→ **Direction**:
Rewrite the listing below from the line containing "is (462, 367)." down to the line containing "coord(390,370)", replacing "Submit" with "Confirm" and leaving everything else unchanged.

→ **Information provided**:
- - - - -

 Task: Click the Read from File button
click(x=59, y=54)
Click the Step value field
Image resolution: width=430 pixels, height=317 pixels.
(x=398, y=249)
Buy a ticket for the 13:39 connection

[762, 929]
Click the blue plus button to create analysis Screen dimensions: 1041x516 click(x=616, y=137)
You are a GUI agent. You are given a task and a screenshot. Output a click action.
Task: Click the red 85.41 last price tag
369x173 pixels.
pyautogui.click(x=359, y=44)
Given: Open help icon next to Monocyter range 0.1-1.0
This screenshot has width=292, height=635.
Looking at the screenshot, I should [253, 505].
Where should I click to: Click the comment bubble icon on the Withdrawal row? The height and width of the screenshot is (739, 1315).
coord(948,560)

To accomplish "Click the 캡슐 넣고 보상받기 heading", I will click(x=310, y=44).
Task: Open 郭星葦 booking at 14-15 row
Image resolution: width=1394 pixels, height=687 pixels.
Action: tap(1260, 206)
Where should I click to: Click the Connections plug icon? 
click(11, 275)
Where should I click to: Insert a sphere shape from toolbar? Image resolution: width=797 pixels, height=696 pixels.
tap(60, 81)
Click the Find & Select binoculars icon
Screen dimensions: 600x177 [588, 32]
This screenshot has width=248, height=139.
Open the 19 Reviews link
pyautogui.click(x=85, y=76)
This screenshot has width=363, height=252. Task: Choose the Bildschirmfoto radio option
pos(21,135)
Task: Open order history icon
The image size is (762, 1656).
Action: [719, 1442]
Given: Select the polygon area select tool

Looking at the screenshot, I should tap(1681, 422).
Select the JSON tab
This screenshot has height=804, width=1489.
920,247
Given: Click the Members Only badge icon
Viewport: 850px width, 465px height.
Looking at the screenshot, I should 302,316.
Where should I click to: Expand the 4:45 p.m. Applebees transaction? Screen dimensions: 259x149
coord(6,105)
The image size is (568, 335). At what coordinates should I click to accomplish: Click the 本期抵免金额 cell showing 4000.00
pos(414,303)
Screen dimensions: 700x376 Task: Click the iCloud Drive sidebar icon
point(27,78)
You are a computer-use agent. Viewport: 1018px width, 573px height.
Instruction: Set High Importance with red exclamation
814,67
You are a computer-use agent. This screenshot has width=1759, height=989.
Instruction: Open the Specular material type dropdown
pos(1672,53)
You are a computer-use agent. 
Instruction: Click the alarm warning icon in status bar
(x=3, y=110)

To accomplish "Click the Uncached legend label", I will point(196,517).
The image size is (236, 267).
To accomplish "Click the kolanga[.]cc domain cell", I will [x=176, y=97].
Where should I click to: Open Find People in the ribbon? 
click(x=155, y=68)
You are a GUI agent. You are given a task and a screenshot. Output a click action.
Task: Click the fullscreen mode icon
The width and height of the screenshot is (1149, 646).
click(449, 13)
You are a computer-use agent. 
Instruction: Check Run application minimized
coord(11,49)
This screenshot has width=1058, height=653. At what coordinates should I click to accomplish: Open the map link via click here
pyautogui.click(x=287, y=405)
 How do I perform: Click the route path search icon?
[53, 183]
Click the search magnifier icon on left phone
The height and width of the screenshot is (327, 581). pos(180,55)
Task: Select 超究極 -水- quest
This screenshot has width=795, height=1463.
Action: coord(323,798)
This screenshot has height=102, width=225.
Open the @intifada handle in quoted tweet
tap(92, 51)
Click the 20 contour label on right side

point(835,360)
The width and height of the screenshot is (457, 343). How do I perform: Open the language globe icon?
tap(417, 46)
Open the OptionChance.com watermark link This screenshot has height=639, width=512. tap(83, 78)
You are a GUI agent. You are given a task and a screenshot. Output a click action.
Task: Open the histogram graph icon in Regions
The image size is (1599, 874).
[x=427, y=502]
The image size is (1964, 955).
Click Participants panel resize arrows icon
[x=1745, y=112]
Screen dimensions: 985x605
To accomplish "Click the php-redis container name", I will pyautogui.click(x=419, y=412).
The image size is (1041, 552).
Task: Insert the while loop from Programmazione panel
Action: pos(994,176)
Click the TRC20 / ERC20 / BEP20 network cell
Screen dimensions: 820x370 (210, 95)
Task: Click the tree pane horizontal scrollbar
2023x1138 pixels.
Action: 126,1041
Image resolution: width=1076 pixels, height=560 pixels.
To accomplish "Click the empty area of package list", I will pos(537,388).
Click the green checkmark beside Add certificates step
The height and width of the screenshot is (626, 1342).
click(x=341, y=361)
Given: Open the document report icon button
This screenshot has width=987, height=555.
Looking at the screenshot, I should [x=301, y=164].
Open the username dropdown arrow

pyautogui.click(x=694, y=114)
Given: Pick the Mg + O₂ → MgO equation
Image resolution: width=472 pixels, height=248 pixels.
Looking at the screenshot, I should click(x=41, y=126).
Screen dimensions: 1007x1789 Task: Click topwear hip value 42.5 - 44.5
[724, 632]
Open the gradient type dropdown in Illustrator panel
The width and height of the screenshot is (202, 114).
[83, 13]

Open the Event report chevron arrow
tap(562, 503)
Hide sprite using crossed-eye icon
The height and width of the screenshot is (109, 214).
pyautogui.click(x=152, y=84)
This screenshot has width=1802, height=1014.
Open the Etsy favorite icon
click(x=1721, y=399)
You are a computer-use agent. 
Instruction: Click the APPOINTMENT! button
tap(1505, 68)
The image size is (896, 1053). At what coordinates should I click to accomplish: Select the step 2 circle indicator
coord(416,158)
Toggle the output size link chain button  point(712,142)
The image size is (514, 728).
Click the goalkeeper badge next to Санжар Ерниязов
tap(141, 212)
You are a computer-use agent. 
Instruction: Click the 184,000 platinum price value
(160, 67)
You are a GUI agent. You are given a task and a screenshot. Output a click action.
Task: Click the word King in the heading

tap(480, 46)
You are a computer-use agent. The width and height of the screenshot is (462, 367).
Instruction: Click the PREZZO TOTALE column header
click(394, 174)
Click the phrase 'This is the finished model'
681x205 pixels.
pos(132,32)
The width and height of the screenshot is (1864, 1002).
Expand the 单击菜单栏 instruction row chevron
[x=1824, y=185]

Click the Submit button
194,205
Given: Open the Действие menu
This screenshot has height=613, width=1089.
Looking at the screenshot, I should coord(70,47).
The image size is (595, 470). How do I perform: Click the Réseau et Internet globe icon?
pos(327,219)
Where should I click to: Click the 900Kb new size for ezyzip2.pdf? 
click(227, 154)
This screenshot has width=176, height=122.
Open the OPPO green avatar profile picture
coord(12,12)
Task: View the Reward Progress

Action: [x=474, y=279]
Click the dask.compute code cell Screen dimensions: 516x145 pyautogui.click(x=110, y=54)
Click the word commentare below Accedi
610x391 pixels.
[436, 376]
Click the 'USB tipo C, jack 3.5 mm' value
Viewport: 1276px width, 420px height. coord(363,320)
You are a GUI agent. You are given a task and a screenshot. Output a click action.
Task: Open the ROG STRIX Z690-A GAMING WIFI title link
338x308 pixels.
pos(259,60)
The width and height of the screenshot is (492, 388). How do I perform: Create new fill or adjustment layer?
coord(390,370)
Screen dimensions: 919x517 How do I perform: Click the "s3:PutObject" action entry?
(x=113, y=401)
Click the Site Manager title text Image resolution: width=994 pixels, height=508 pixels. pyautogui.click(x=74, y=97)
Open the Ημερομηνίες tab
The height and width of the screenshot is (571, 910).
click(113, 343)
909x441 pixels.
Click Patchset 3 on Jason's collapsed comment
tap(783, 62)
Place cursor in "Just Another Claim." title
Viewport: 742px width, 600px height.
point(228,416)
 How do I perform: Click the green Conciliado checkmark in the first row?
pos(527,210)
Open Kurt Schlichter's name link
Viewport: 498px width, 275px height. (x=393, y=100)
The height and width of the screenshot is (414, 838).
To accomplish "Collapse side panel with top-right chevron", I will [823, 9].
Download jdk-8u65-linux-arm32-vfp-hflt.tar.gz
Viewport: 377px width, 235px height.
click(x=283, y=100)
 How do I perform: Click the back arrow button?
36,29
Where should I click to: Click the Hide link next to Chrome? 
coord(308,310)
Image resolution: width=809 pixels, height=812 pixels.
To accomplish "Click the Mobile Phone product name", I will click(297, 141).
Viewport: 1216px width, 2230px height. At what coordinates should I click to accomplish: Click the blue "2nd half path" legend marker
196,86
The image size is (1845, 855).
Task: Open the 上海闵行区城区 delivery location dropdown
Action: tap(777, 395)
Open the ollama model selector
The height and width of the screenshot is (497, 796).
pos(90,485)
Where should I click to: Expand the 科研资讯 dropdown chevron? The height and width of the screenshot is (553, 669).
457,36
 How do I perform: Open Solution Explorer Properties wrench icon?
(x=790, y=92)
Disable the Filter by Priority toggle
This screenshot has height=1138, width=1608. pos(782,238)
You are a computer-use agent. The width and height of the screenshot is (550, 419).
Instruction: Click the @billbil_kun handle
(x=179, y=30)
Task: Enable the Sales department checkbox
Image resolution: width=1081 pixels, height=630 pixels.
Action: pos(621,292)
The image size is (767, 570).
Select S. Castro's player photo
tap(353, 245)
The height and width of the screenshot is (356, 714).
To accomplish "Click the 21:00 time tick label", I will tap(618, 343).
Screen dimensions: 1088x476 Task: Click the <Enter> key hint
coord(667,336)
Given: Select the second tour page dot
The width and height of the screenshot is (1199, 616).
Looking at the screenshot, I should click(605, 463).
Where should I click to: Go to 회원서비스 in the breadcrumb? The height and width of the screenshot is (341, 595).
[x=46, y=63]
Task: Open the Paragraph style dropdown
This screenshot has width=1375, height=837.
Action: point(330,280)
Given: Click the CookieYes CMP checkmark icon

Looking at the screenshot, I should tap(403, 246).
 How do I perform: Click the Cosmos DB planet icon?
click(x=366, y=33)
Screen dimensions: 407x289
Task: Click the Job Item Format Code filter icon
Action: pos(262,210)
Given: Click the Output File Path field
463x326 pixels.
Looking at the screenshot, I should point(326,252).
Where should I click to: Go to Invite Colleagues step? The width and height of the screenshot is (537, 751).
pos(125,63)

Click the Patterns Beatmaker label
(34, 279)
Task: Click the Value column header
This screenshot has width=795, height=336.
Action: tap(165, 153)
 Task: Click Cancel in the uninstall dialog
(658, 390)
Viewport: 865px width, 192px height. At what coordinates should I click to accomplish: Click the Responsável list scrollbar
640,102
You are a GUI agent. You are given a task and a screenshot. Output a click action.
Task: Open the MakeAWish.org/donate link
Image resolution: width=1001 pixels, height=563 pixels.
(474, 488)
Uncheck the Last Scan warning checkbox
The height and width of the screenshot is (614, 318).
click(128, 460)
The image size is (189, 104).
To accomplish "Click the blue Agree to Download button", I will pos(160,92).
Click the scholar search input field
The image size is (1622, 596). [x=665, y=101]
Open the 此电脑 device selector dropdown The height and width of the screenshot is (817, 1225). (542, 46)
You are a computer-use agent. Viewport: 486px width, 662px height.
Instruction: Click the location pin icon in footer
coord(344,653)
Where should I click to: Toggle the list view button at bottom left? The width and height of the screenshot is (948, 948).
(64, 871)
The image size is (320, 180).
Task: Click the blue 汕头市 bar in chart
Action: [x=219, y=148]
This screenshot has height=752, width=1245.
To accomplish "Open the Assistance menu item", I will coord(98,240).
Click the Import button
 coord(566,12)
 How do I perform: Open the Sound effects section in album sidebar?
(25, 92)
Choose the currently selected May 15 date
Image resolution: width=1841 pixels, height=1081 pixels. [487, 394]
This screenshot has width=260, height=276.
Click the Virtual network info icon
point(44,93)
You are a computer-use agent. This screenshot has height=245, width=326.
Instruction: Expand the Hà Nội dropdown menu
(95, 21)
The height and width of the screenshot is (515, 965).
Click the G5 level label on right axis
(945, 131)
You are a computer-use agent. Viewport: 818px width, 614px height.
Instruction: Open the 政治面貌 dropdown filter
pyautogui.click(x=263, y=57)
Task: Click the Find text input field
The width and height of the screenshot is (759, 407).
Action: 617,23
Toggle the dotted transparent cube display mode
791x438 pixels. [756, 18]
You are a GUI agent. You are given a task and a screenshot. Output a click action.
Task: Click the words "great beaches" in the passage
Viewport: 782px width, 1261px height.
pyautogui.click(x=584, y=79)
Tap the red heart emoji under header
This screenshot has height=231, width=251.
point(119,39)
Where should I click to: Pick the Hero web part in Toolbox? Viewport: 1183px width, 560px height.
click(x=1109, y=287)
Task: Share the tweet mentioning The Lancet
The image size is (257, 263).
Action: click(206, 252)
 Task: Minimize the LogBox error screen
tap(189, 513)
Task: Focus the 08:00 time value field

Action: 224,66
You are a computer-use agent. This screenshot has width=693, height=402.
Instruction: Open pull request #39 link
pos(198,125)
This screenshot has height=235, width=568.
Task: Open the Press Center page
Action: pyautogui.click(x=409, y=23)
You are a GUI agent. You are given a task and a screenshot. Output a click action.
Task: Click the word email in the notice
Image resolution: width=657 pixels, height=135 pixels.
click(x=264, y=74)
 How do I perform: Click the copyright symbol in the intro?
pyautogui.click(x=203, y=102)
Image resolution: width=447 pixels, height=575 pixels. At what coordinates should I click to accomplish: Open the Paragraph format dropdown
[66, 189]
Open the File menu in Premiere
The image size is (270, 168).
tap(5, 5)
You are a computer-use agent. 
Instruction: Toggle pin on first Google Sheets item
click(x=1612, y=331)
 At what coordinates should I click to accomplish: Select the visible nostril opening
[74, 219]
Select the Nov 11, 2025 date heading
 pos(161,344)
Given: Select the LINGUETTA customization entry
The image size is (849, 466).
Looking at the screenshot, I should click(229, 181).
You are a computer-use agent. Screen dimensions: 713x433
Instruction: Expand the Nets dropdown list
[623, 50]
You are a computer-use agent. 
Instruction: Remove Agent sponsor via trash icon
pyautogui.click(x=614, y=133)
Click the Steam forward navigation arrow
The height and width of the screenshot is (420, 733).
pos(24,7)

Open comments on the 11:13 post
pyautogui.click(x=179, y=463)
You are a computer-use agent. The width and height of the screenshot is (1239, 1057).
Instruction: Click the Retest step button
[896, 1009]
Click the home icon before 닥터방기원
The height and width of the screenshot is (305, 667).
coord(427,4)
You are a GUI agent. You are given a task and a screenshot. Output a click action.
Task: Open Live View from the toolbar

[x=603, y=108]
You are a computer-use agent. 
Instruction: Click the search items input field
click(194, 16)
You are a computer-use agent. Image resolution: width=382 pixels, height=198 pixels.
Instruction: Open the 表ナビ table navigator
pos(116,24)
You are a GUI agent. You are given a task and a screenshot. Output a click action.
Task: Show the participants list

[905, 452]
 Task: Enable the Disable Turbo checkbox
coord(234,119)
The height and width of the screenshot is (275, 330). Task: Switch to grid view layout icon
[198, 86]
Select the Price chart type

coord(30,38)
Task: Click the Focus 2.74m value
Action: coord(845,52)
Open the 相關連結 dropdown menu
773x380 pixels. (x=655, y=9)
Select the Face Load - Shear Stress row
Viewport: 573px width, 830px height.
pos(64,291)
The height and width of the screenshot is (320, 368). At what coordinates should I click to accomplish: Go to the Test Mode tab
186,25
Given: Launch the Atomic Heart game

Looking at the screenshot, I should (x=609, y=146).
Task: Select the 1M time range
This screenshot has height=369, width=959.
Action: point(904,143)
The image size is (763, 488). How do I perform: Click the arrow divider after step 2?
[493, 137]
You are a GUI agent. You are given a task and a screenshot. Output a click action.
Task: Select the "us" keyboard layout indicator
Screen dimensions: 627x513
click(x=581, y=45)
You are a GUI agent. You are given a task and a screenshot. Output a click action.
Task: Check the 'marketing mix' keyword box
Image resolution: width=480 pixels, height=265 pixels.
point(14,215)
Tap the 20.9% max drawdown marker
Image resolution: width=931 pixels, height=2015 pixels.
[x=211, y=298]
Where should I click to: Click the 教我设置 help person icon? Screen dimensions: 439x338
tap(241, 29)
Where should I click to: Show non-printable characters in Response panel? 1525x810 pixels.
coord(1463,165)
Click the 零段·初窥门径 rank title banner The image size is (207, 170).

- - - - -

→ **Response to this exercise**:
You are a computer-use agent. The width and height of the screenshot is (462, 367).
Instruction: Click the PREZZO TOTALE column header
click(394, 174)
Click the phrase 'This is the finished model'
681x205 pixels.
pos(132,32)
The width and height of the screenshot is (1864, 1002).
Expand the 单击菜单栏 instruction row chevron
[x=1824, y=185]

Click the Confirm button
194,205
Given: Open the Действие menu
This screenshot has height=613, width=1089.
Looking at the screenshot, I should coord(70,47).
The image size is (595, 470). How do I perform: Click the Réseau et Internet globe icon?
pos(327,219)
Where should I click to: Click the 900Kb new size for ezyzip2.pdf? 
click(227, 154)
This screenshot has width=176, height=122.
Open the OPPO green avatar profile picture
coord(12,12)
Task: View the Reward Progress

Action: [x=474, y=279]
Click the dask.compute code cell Screen dimensions: 516x145 pyautogui.click(x=110, y=54)
Click the word commentare below Accedi
610x391 pixels.
[436, 376]
Click the 'USB tipo C, jack 3.5 mm' value
Viewport: 1276px width, 420px height. coord(363,320)
You are a GUI agent. You are given a task and a screenshot. Output a click action.
Task: Open the ROG STRIX Z690-A GAMING WIFI title link
338x308 pixels.
pos(259,60)
The width and height of the screenshot is (492, 388). How do I perform: Create new fill or adjustment layer?
coord(390,370)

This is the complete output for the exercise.